Le totem est généralement érigé lors de cérémonies de potlatch; il dépeint des animaux symboliques qui appartiennent à des lignées familiales précises et qui représentent l’histoire de ces lignées. Les emblèmes d’animaux illustrent notamment le castor, l’ours, le loup, le requin, l’épaulard, le corbeau, l’aigle, la grenouille et le moustique; ils représentent les liens de parenté, l’appartenance et l’identité, tandis que le reste du mât symbolise l’histoire d’une famille.

Types de mâts totémiques

Il existe six différents types de totems : le mât héraldique ou le mémorial, le mât d’alarme, le mât de maison, le mât à l’avant de la maison ou dans le portail, le mât de bienvenue et le mât mortuaire. Les mâts sont sculptés à partir de bois de cèdre rouge, et sont généralement peints en noir, rouge, bleu, parfois en jaune et en blanc. Leur taille varie : les mâts à l’avant des maisons font jusqu’à plus de 1 m de large à la base et s’élèvent jusqu’à 20 m dans les airs, faisant face en règle générale à l’océan ou aux rivières. Les « totems de la honte » sont quant à eux rares, mais sont parfois utilisés pour dénigrer des voisins qui commettent des torts, par exemple qui ne paient pas leur dette. À l’heure actuelle, des groupes utilisent des tactiques similaires pour pointer du doigt des entités externes, gouvernementales ou privées.

Histoire

Bien que les totems sont une production culturelle majeure chez les Autochtones bien avant l’arrivée des Européens, la plupart des mâts que l’on trouve aujourd’hui dans les parcs et les musées auraient été sculptés après 1860; la nature du bois utilisé et le climat côtier de l’Ouest ont causé l’affaiblissement des structures.

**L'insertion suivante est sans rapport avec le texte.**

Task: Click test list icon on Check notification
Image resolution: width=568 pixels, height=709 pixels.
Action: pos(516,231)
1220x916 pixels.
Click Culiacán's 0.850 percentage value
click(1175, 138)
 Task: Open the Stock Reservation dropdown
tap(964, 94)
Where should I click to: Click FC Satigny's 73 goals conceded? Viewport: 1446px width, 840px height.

En outre, les outils utilisés pour la construction de totems se sont de beaucoup raffinés avec l’arrivée des Européens, au XIXe siècle. Chaque peuple a ses styles de sculptures et préfère certains types de mâts.

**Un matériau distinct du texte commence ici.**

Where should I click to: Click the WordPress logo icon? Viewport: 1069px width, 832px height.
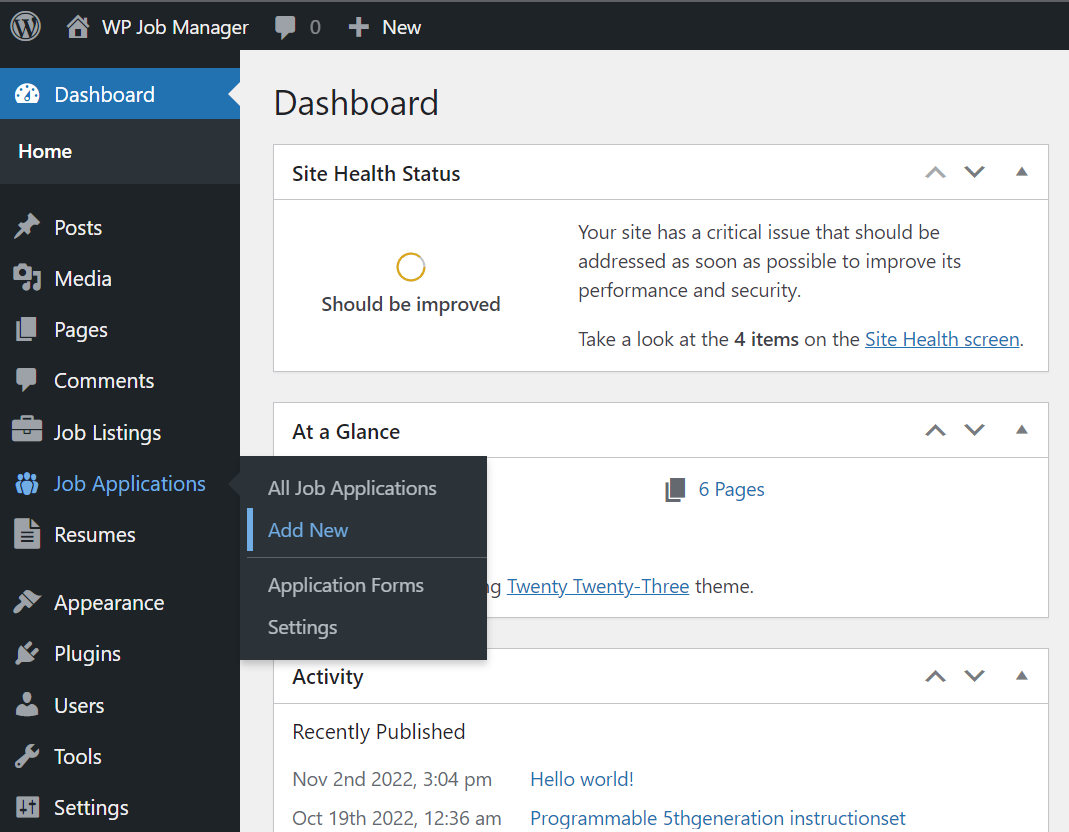(x=26, y=27)
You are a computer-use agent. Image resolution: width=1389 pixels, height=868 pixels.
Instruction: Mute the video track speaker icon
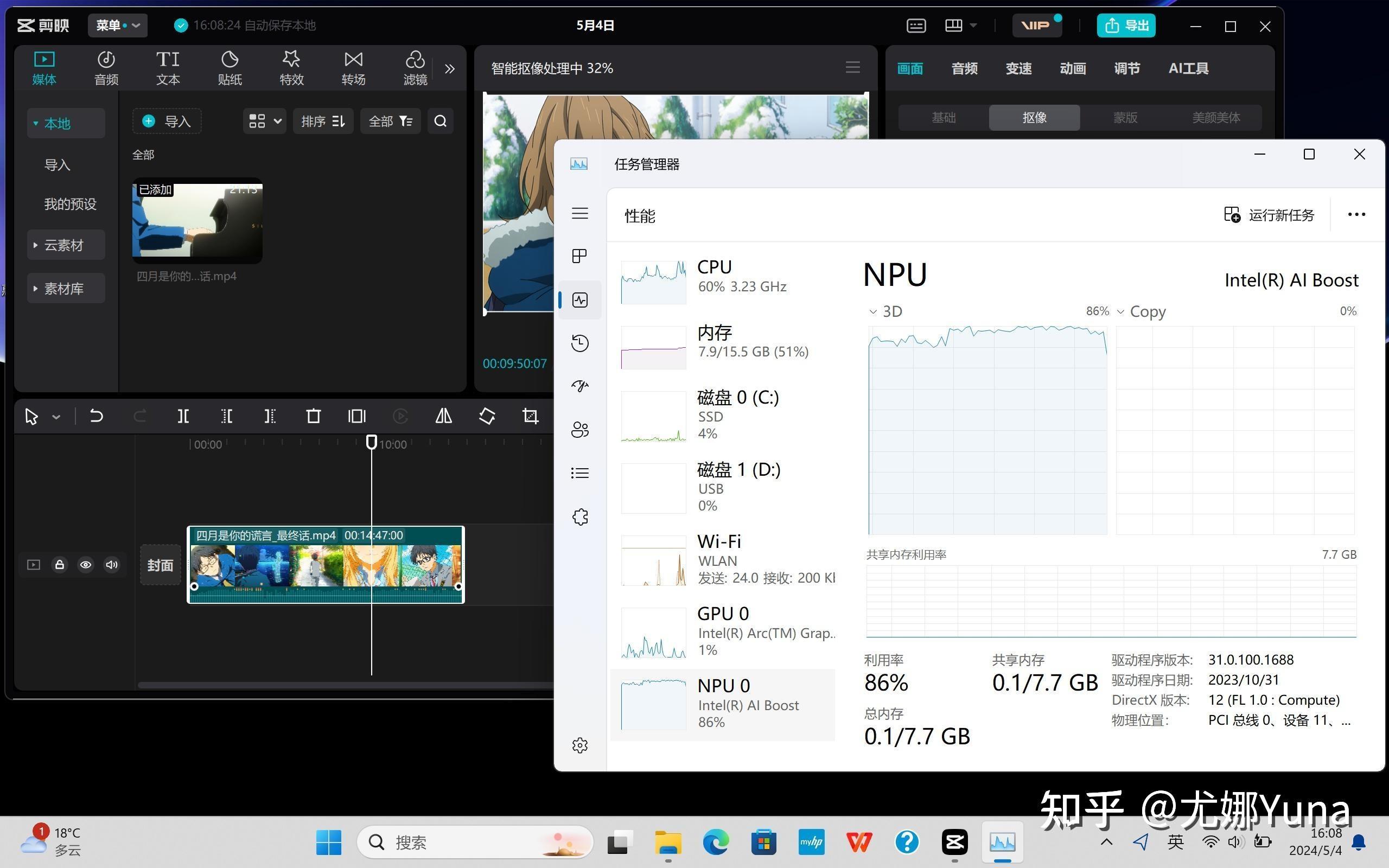[x=111, y=565]
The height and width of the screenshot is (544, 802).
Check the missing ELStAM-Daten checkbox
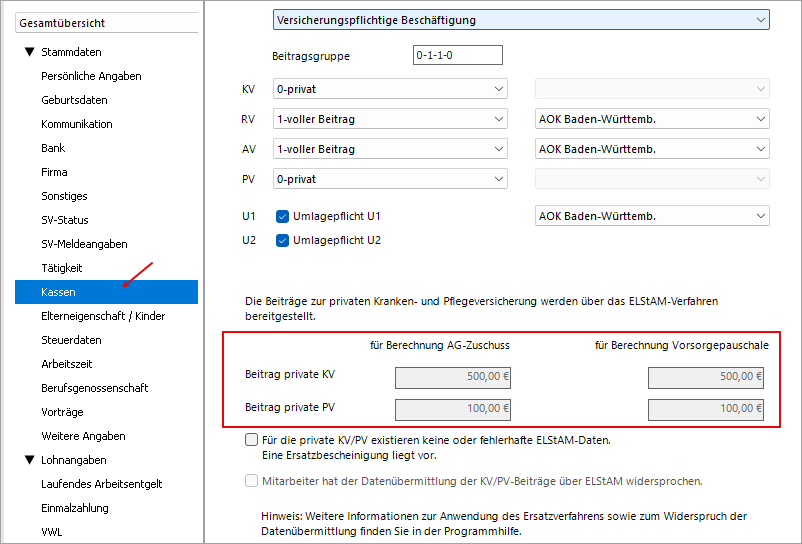[x=251, y=439]
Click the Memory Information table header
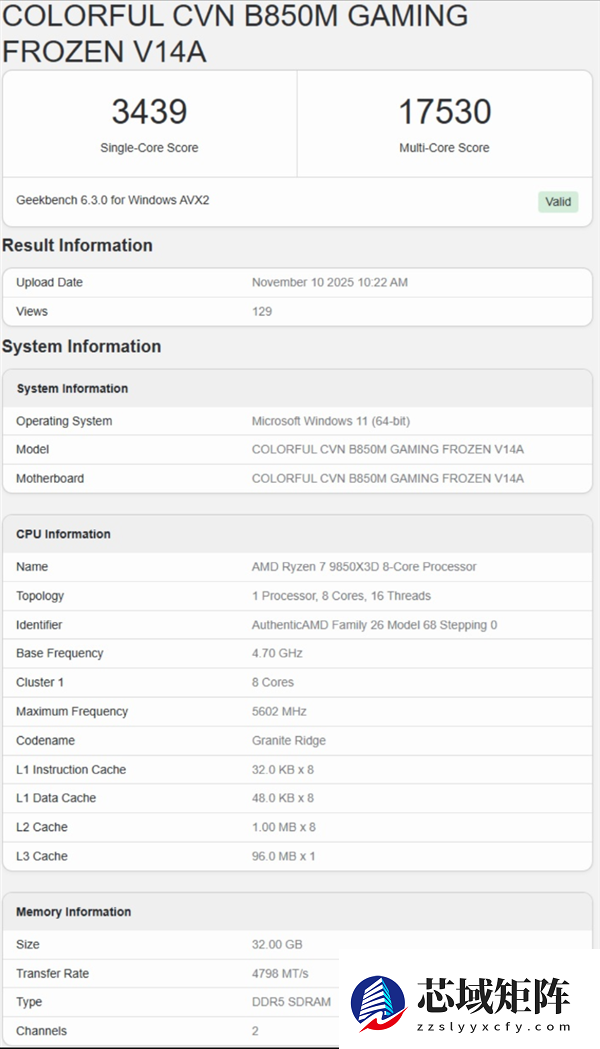Screen dimensions: 600x1049 tap(73, 912)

Les années 1950 voient une croissance de l’intérêt pour les mâts totémiques. De nouveaux totems sont commandés pour les musées, les parcs et les expositions internationales. Dans les années 1960, c’est le retour de l’érection de totems pendant les cérémonies de potlatch.

De nombreuses communautés de la côte du Nord-Ouest ont du mal à se réapproprier les totems que les forces coloniales leur ont soustraits pour les vendre ou les exposer ailleurs. En 2006, les Haislas réussissent à rapatrier un de leurs mâts totémiques, qui se trouvait dans un musée suédois depuis 1929.

Sculpteurs contemporains

Malgré la menace de l’assimilation culturelle, politique et territoriale, l’art de la sculpture de totems persiste. Des artistes comme Charles Edenshaw (1839-1920), Charlie James (1867-1938), Ellen Neel (1916-1966) et Mungo Martin (1879-1962) inspirent les nouvelles générations de sculpteurs comme Henry Hunt (1923-1985), Bill Reid (1920-1998), Douglas Cranmer (1927-2006), Tony Hunt (1942-), Norman Tait (1941-) et Robert Davidson (1946-) à poursuivre la tradition et à inspirer à leur tour les générations futures.